Corina, Grosvald & Lachaud (2011)
Corina, D.P & Grosvald, M. Lachaud, C. (2011). Perceptual invariance or orientation specificity in American Sign Language? Evidence from repetition priming for signs and gesture. Language and Cognitive Processes, 26 (8) pp. 1102-1135. ____________________________________________________________________________________________
Repetition priming has been successfully employed to examine stages of processing in a wide variety of cognitive domains including language, object recognition, and memory. This study uses a novel repetition priming paradigm in the context of a categorisation task to explore early stages in the processing of American Sign Language signs and self-grooming gestures. Specifically, we investigated the degree to which deaf signers’ and hearing nonsigners’ perception of these linguistic or nonlinguistic actions might be differentially robust to changes in perceptual viewpoint. We conjectured that to the extent that signers were accessing language-specific representations in their performance of the task, they might show more similar priming effects under different viewing conditions than hearing subjects. In essence, this would provide evidence for a visually based “lack of invariance” phenomenon. However, if the early stages of visual-action processing are similar for deaf and hearing subjects, then no such difference should be found.
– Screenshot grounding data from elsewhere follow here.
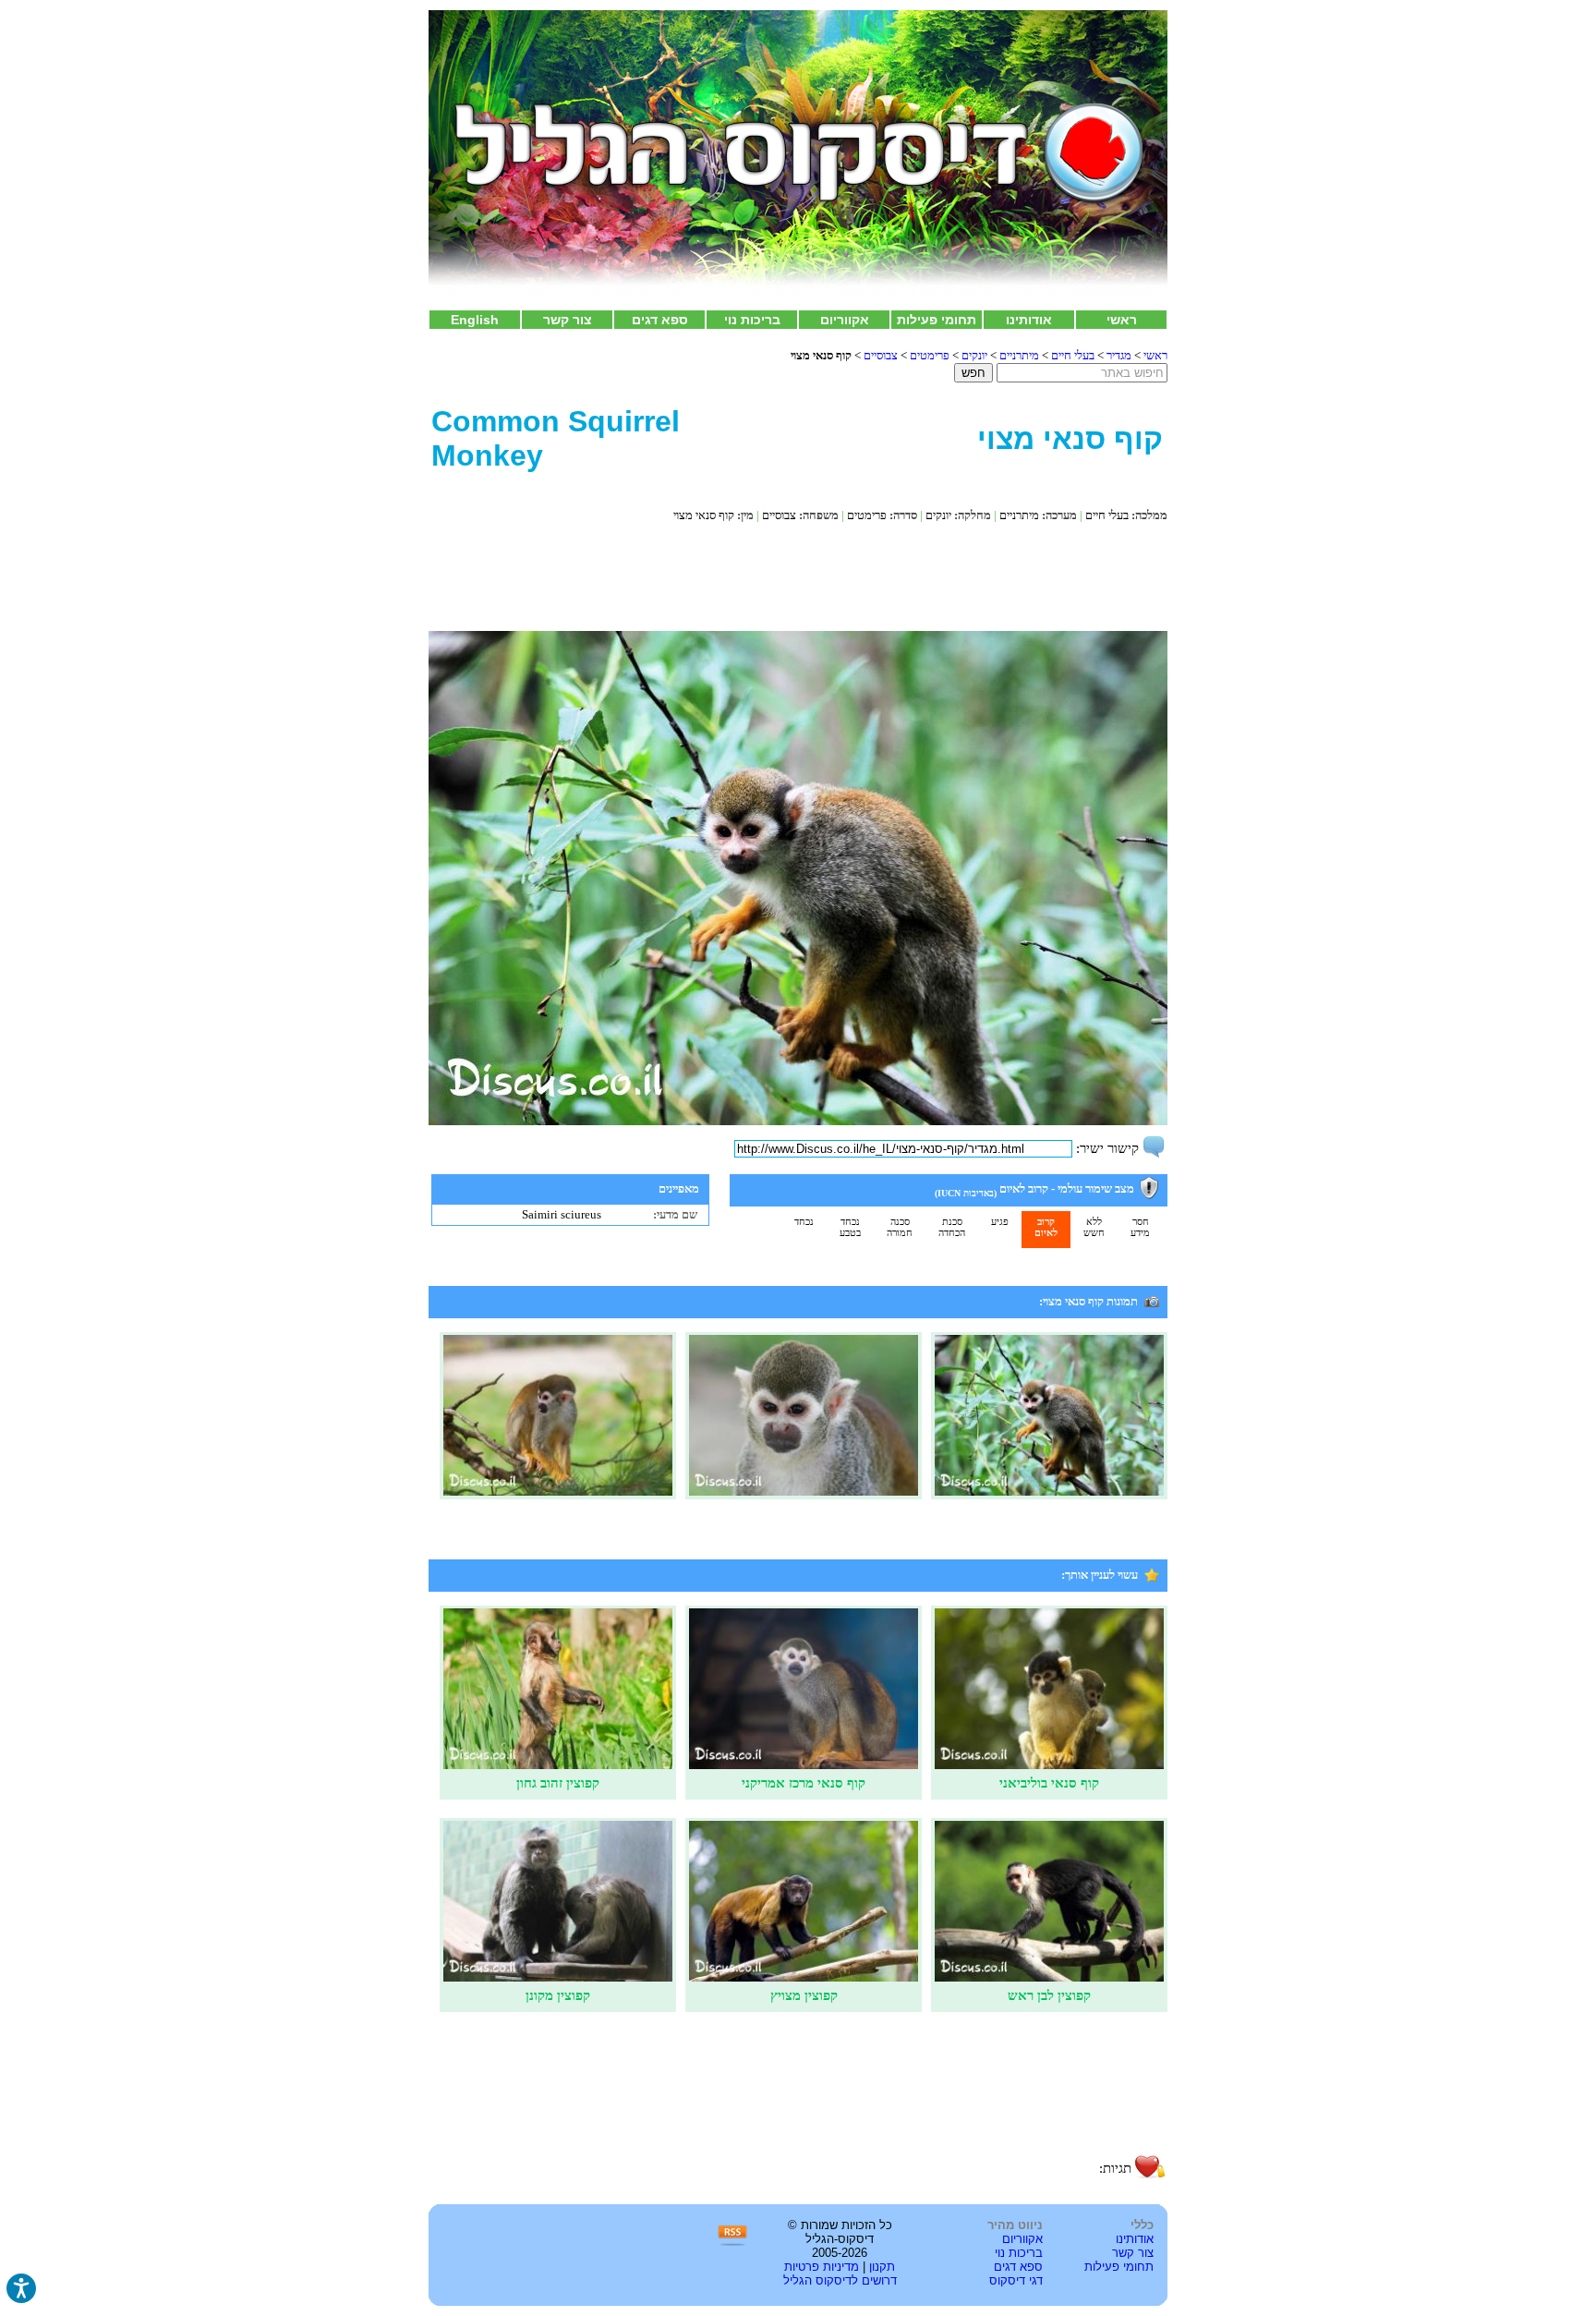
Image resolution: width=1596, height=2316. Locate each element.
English (475, 319)
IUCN (949, 1193)
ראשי (1121, 319)
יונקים (974, 355)
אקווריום (844, 319)
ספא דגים (660, 319)
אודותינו (1029, 319)
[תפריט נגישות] (21, 2288)
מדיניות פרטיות (821, 2267)
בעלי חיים (1072, 355)
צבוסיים (881, 355)
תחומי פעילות (936, 319)
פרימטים (929, 355)
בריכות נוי (752, 319)
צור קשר (567, 319)
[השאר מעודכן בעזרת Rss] (732, 2243)
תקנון (882, 2267)
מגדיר (1118, 355)
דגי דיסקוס (1016, 2280)
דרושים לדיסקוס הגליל (840, 2280)
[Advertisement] (798, 576)
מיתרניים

In both groups, we observed robust effects of viewpoint, indicating that repetition priming for identical prime–target pairs was greater than in cases of categorisation in which the prime and target varied in viewpoint. However, we found little evidence of group-related differences that could be interpreted as effects of perceptual invariance. These outcomes indicate that initial stages of sign and gesture recognition required for the categorisation of action types do not differ as a function of experience with a signed language. Instead, our data are consistent with and extend previously described visual-perceptual studies that have reported evidence for orientation-specific representations of human actions.